• [Required action]
Return the data. Every word must match.

• [Data shown]
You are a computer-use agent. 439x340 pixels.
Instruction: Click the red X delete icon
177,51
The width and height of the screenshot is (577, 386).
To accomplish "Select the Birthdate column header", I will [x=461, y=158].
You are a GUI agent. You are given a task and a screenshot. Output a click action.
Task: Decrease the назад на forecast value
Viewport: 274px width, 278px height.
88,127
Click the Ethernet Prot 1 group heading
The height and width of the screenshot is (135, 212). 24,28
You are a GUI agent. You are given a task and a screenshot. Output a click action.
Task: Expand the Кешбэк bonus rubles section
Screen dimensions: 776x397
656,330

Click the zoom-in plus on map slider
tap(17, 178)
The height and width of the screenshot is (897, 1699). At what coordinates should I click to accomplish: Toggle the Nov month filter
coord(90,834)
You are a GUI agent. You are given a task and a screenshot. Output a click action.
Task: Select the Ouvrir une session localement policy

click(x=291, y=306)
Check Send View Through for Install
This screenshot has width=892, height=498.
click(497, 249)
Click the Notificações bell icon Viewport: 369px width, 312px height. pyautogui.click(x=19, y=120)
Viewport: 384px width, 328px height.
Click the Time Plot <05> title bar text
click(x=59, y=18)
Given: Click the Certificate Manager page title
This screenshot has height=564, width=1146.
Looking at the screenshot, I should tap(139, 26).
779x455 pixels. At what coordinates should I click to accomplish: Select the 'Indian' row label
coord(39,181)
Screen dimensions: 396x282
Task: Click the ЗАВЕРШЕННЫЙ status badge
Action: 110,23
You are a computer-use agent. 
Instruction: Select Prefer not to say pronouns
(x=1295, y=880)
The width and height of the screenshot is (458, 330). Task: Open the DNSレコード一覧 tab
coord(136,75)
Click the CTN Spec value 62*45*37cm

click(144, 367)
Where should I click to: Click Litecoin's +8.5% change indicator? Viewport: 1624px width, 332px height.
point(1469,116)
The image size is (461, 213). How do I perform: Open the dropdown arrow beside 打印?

• [Solution below]
You are a computer-use agent. 439x340 pixels.
Instruction: Click the red X delete icon
177,51
The width and height of the screenshot is (577, 386).
To accomplish "Select the Birthdate column header", I will [x=461, y=158].
You are a GUI agent. You are given a task and a screenshot. Output a click action.
Task: Decrease the назад на forecast value
Viewport: 274px width, 278px height.
88,127
Click the Ethernet Prot 1 group heading
The height and width of the screenshot is (135, 212). 24,28
You are a GUI agent. You are given a task and a screenshot. Output a click action.
Task: Expand the Кешбэк bonus rubles section
Screen dimensions: 776x397
656,330

Click the zoom-in plus on map slider
tap(17, 178)
The height and width of the screenshot is (897, 1699). At what coordinates should I click to accomplish: Toggle the Nov month filter
coord(90,834)
You are a GUI agent. You are given a task and a screenshot. Output a click action.
Task: Select the Ouvrir une session localement policy

click(x=291, y=306)
Check Send View Through for Install
This screenshot has width=892, height=498.
click(497, 249)
Click the Notificações bell icon Viewport: 369px width, 312px height. pyautogui.click(x=19, y=120)
Viewport: 384px width, 328px height.
Click the Time Plot <05> title bar text
click(x=59, y=18)
Given: Click the Certificate Manager page title
This screenshot has height=564, width=1146.
Looking at the screenshot, I should tap(139, 26).
779x455 pixels. At what coordinates should I click to accomplish: Select the 'Indian' row label
coord(39,181)
Screen dimensions: 396x282
Task: Click the ЗАВЕРШЕННЫЙ status badge
Action: 110,23
You are a computer-use agent. 
Instruction: Select Prefer not to say pronouns
(x=1295, y=880)
The width and height of the screenshot is (458, 330). Task: Open the DNSレコード一覧 tab
coord(136,75)
Click the CTN Spec value 62*45*37cm

click(144, 367)
Where should I click to: Click Litecoin's +8.5% change indicator? Viewport: 1624px width, 332px height.
point(1469,116)
The image size is (461, 213). How do I perform: Open the dropdown arrow beside 打印?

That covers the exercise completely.